Not Able to access using cloudflared

BUGBEAR · September 12, 2022, 10:02am

Hello

I recently switched my Internet service provider. Worst thing is they use CG-NAT and I am also not able to get static IPv4 to forward the port . Previously I was using cloudflared for haaska alexa integration. After switching ISP I am having very hard time accessing HA . Cloudflare keep dropping the connection sometimes it works and sometimes it does not and so does the Alexa.
Tried many things to get it working like my current ISP provide port forwarding over IPv6 , with duckdns and lets encrypt I got external access over ipv6 but haaska fails to connect , as far I know it does not work with ipv6
Also tried VPS to forward a port but that did not work out either.
I now finally installed the tailscale with subnet-routes in my home server . Connected tailscale to a VPS. Installed cloudflared in the VPS and routed it to use tailscale subnet route to use homeassistant. As homeassistnat I also added my radarr , sonarr and plex sub domain to the tunnel . All other sub domains are working but homeassistant is not accessible . When I was using cloudflared addon I used http trusted_proxies . I added my tailscale VPS IP and my home server tailscale IP to my trusted_proxies but I am still getting white blank page when I try to access HA.

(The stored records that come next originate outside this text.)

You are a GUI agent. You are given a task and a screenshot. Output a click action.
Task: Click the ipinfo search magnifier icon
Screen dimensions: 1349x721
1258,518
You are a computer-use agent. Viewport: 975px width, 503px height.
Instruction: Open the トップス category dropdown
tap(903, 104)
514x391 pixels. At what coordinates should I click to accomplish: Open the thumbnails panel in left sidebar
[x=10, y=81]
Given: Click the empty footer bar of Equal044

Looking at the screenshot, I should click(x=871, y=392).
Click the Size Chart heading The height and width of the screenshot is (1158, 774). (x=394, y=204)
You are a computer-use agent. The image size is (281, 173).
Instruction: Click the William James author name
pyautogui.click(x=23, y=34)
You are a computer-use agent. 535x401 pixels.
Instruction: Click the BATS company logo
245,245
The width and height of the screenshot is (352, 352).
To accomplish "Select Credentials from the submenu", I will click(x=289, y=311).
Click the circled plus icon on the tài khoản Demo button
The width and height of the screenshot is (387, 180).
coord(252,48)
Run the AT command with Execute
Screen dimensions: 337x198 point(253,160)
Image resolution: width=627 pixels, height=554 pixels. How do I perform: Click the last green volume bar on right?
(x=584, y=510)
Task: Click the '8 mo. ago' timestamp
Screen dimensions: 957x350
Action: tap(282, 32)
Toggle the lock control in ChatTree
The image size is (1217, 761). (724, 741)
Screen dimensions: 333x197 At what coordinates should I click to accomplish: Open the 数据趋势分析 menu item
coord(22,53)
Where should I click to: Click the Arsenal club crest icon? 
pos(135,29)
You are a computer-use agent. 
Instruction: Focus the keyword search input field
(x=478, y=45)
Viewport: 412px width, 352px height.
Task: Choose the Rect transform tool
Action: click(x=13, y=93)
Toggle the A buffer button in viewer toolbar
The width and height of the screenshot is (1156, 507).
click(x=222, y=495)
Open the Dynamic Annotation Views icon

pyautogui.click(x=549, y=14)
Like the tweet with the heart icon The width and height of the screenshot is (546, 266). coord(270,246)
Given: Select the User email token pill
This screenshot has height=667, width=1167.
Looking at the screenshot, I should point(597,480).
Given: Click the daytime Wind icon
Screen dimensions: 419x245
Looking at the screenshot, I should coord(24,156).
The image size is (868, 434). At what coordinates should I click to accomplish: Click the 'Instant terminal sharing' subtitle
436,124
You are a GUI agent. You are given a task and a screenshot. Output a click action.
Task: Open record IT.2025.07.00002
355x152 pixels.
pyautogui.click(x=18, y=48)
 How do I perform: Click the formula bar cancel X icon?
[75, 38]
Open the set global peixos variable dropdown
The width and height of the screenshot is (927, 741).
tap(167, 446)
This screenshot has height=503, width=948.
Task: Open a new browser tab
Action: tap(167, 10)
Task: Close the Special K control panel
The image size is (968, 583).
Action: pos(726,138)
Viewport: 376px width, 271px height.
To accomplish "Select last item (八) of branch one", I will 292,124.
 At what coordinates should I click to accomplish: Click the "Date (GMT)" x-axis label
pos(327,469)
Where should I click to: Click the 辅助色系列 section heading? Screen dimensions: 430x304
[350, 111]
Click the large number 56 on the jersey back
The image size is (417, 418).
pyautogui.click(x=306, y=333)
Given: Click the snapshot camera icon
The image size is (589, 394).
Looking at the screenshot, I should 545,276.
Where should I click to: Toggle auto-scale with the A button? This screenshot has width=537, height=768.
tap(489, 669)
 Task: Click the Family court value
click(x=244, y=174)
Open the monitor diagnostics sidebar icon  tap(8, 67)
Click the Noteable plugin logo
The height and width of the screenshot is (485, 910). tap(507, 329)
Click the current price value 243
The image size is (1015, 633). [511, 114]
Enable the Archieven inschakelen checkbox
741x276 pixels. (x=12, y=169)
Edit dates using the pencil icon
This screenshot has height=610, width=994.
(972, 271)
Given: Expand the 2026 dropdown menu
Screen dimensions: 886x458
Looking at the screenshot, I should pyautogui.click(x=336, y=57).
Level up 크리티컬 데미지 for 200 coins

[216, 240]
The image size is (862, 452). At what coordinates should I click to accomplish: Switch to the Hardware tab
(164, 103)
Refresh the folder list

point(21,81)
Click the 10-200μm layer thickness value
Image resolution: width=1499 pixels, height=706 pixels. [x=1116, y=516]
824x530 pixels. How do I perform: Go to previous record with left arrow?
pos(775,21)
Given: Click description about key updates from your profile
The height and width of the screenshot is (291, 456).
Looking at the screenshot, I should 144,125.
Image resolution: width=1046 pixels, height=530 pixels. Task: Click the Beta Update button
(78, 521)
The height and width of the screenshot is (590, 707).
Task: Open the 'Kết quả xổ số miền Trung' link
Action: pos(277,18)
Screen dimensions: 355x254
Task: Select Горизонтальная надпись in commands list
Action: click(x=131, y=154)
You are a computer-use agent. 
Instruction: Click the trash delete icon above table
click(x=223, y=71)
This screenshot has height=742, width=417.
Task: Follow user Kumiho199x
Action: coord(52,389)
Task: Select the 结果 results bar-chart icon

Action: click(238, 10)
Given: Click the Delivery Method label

This is my config.yaml for cloudflared

tunnel: 7b5d5ddb-f50f-477f-8bxx-xxxxxx
credentials-file: /root/.cloudflared/7b5d5ddb-f50f-477f-8bxx-xxxxxx.json

ingress:
  - hostname: myxxxxx.xx
    service: http://100.99.123.113:8123
  - hostname: radarr.mymyxxxxx.xx
    service: http://100.99.123.113:7878
  - hostname: sonarr.mymyxxxxx.xx
    service: http://100.99.123.113:8989
  - hostname: qbit.mymyxxxxx.xx
    service: http://100.99.123.113:8080
  - hostname: plex.myxxxxx.xx
    service: http://100.99.123.113:32400
  - service: http_status:404

This is my configuration.yml in homeassistant

http:
  use_x_forwarded_for: true
  trusted_proxies:
    - 172.30.33.0/24
    - 100.106.103.33  #tailscale_VPS_IP
    - 100.99.123.113  #tailscale_homeserver_IP
    - 172.17.0.1
    - 172.30.32.1
    - 192.168.0.38
    - 192.168.0.111 #homeserver_IP
    - 198.xx.xx.xx. #VPS_IPv4

I do not understand what I am doing wrong , as the other domains are accessible that means cloudflared tunnel is working fine but only homeassistant is not accessible. Please help me with this

grandpa · December 18, 2023, 10:17am

Old topic, so I feel you already solved your problem.
I am writing just to share my own experience while moving already prepared home assistant to new location: tunnel definition in cloudFlare zero trust must have host definition matching IP address assigned by the router serving the HA via DHCP or static reservations (I do use static reserviations per MAC at router, DHCP configured on HA).
Without this detail, tunnel is reported being healthy by CloudFlare, but host does not react to external sessions.
I hope it is clear and may help others.